He’s the one who’s brought his young queer community together, channeled their collective creative energy into a London phenomenon, brought theater and performance back to fashion shows, and put smiles on even the most anxious and jaded of faces. For these powers, Charles Jeffrey was voted Emerging Menswear Designer of the Year at the 2017 British Fashion Awards last month. But is it sufficient for Jeffrey to box himself in as Britain’s fun fashion club kid entertainer, an ephemeral role at best? Absolutely not. He answered that unspoken query with a collection that went to dark and honest places: an “explosion of anger,” which revisited memories of his Scottish upbringing, and among all that furious energy, still elevated his show head and shoulders above what we’ve seen before.

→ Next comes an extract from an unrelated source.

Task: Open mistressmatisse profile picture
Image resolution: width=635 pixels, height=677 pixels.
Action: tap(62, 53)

It’s awkward to speak only to the photographs you see with this review. Sheared of context, they look like stuff that kindles up the implacable desire to buy or to belong to this set, group, gang, whatever we want to call it. The opening navy tailored suit, artfully torn like a Schiaparelli throwback. The exaggeratedly padded red argyle sweater you know would deflate into something wearable. The tartan skirtsuit with a flared midi hemline and a matching tam-o’-shanter. All these do indeed prove, to those who’ve been on the fence about this spectacle-maker, that Jeffrey can put his design, technical skills, and tailoring where his mouth is.

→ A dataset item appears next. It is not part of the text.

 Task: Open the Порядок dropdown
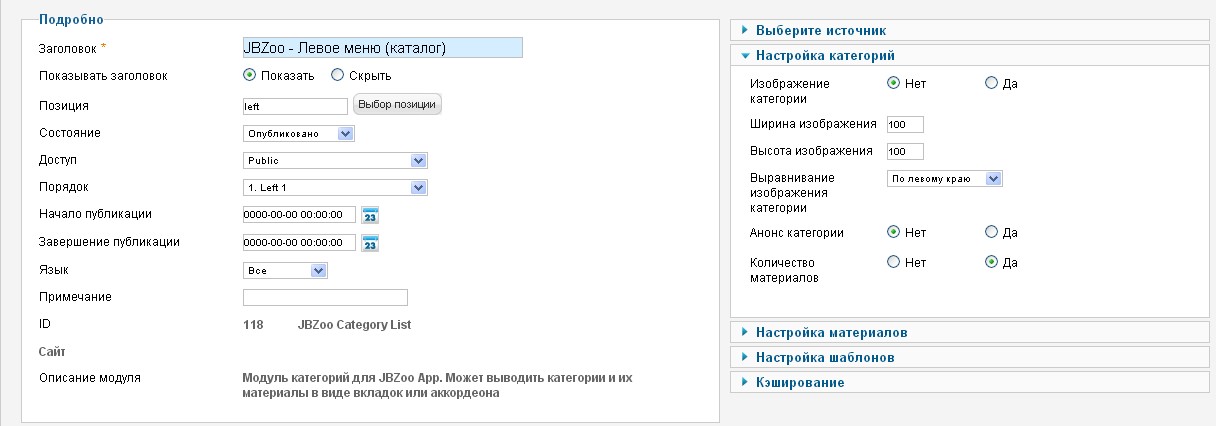coord(335,187)
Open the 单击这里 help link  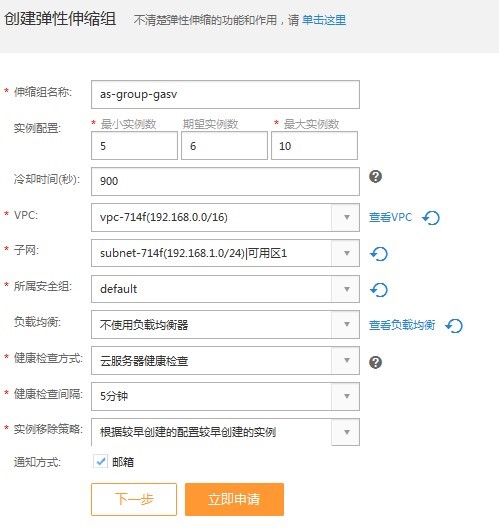coord(324,20)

But where his mouth is? In the performance that preceded this regular-looking runway show, there was a primal-screaming confrontation with the experience of growing up gay. Performers, as in a dregs-of-the-night underground club, cried, howled, and stamped their feet in a repetitive psychotic round of behavior. Even though dressed in dingy, streaked, paint-dashed clothes, with faces smeared with chalky, peeling makeup—faces occasionally thrust into the crowd—they were less threatening than heartbreakingly vulnerable, wounded. Then a neo-rock drummer started up, the lights went on, and the official fashion show began—with the wounded nightclub kids blearily applauding the show for all they were worth.
You felt like you’d been taken through something emotionally educational. Backstage, Jeffrey acknowledged the suggestion that there was painfully on display. “There’s growing pains, yes. It’s what you feel from being bullied when you’re young, for being gay. I wanted to revisit those feelings—and that feeling I had on a Monday morning, ‘One day, I’ll show them!’ I wanted to make this show about an exploration of that anger, accepting it, rather than always being joyous and fancy-free.”

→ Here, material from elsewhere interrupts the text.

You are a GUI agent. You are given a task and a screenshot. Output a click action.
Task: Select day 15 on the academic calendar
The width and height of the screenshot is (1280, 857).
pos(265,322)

Jeffrey quoted the influences of Claes Oldenburg’s happenings and the fierce and emotional pull of his Scottish heritage (Pictish patterns on knits, merging seamlessly with the attitudes of punk and graffiti art), but the real basis of the whole reckoning was a book. The Velvet Rage: Overcoming the Pain of Growing Up Gay in a Straight Man’s World by the American clinical psychologist Alan Downs—required reading, as far as Charles Jeffrey sees it. Young as he is, there’s a sense of responsibility in this guy. Opening up like this in a personal way only makes his credibility as a leader and educator of dazzled young followers stronger. The more hard-bitten moneymakers of the fashion industry should take note.